Exercise prompt.
Write out, please, each line from the one containing "Click the MA5 legend label" to the final line of the data, both included, exactly and without pictures.
+++ Data under study +++
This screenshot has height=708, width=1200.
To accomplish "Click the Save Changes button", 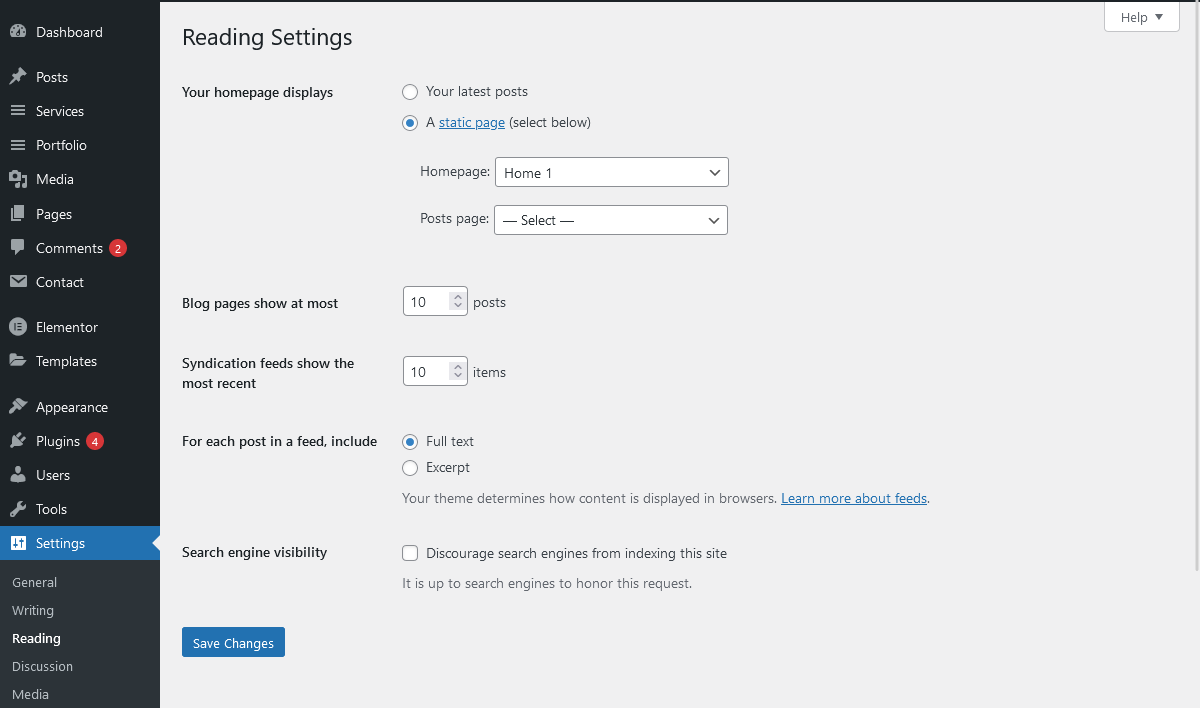I will pyautogui.click(x=233, y=643).
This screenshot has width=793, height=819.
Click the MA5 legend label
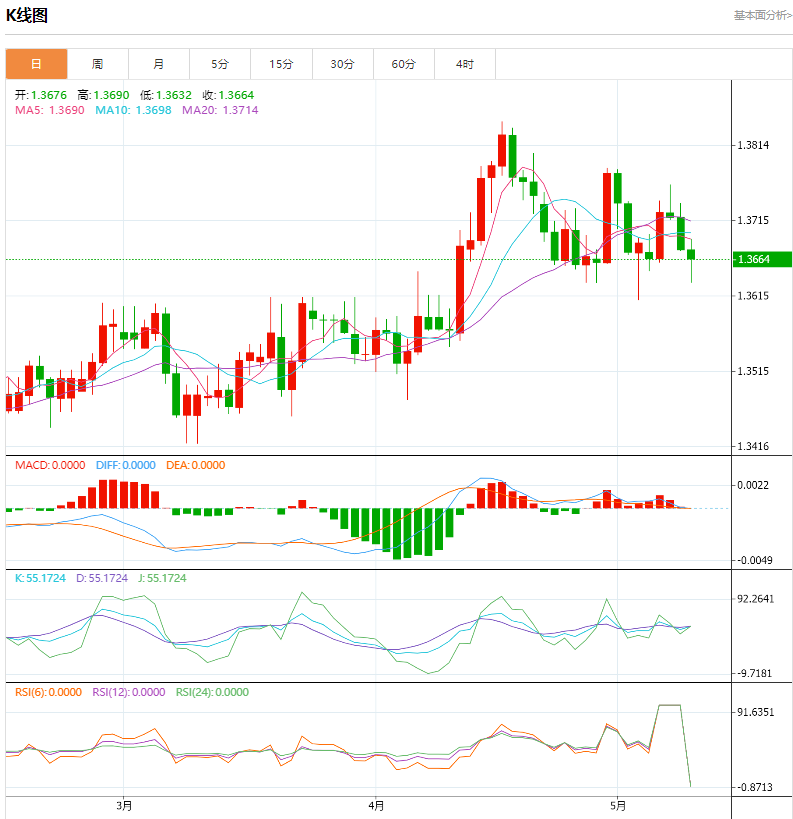point(50,110)
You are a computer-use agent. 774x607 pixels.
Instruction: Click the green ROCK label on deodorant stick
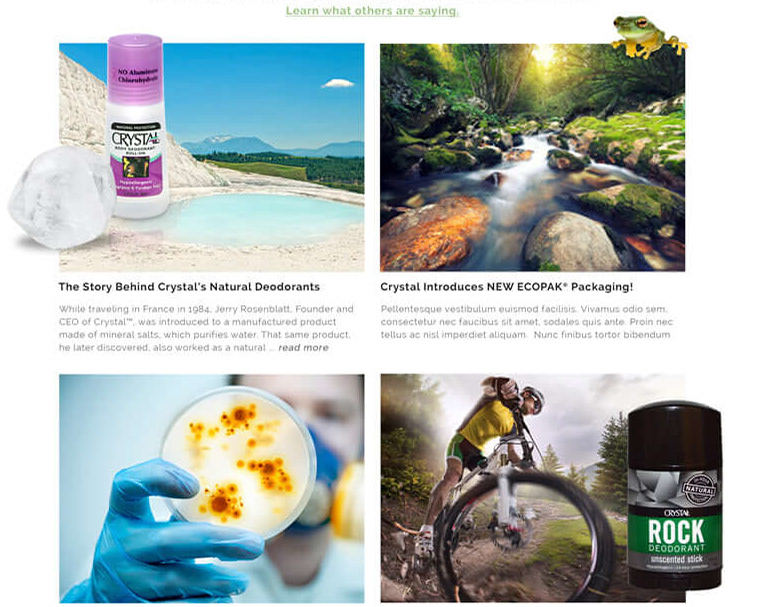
+++
Solution.
Click the MA5 legend label
point(50,110)
You are a computer-use agent. 774x607 pixels.
Instruction: Click the green ROCK label on deodorant stick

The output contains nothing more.